On the one hand we have a lot of surprised and happy families with Sept 9th, 13th, 15th LID dates who are busy crowing about how their family is so special and blessed that God intervened or they said prayers to St. Theresa and she sent them a child earlier because they’re so perfect and pious (and by the way can we kill some more babies in Iraq now ’cause that’s FUN!). And, well, you get the picture (and get me a barf bag too while you’re at it, wouldja? Heh. I’m such a bitch.)

Personally I think it was a clerical error, or a decison to match ALL the babies they possibly could regardless of LID date, and not Divine Intervention for the “special” families, but what do I know? *shrug*

On the other hand we have people bitching about how THEY didn’t get a referral and that’s NOT FAIR! with all the irritating whininess of consumers jostling in line at the department store at Christmas. “Hey! She cut in liiiine!”

Oy. So I’ve made a quick getaway from the blogs and the lists, though the referral pics were so cute! *sigh* And maybe I’m being unfair in my perceptions of these people. After all, this is a pretty damned emotional time for everyone. This is the biggest thing to happen in our entire lives, you know? I know it is in MINE. But I guess I just want to be a little more philosophical about it.

Here’s the thing: it’s going to happen when it’s meant to. I’m as impatient as everyone else to be a mom and I’ve been waiting a REALLY long time to be one. Years and years. But if we’re skipped in this next batch of referrals and someone after me gets theirs…that’s okay. It only means the child, OUR child, wasn’t ready to be referred yet. We’ve come this far, we can wait a little longer.

Now, here’s something we’re currently preparing ourselves for, a possibility I’m a little less sanguine about…

I saw one baby referred who is two years old. I saw several others who are about one and a half years old. We have to prepare ourselves to be referred a child who is that old. If that happens I will grieve missing her firsts because that’s pretty much a toddler, not a baby anymore. We will have missed her first birthday, her first steps, her first words…and that will make me very, very sad. If she is that old, we have the knowledge that she spent the first one to two years of her life without us, perhaps without anyone to truly attach to, someone to rock her to sleep, to pick her up when she cries.
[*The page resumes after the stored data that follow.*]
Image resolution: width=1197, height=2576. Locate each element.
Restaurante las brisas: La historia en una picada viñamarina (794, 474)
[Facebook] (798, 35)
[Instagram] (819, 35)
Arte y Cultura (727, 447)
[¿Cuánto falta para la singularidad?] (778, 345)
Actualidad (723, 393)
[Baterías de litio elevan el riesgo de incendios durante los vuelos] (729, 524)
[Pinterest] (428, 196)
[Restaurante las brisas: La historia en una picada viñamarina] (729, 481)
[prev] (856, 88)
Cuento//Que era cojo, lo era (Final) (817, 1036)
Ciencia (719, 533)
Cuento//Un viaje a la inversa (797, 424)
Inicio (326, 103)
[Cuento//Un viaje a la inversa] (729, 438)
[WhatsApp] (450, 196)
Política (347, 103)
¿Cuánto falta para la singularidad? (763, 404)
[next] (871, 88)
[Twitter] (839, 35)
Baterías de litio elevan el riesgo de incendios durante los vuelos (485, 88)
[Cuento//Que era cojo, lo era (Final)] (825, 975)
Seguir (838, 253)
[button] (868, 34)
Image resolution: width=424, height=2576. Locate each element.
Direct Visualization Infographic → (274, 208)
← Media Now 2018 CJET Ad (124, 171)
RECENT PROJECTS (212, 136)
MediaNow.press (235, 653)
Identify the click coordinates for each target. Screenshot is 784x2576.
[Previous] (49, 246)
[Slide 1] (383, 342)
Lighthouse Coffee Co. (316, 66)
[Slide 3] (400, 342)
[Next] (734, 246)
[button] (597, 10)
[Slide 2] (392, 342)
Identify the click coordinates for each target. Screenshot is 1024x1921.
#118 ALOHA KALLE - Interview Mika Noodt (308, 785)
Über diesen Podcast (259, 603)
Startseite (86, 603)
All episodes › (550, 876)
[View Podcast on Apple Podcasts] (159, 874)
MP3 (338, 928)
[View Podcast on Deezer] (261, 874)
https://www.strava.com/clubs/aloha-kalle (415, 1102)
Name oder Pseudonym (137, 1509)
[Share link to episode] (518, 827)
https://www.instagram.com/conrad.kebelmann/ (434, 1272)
WHY China waits this long to refer children is an utter mystery to me. By law they can be referred at 6 months and there are enough families out there waiting that this should not be a problem for them. The knowledge that she was there waiting for the entire time WE were waiting will be very, very hard to accept. But right now James and I are preparing ourselves mentally for this possibility.

But, like James said to me this morning, it’s all just fate. And as we grieve the loss of her firsts, we’ll be preparing to make the most of everything else.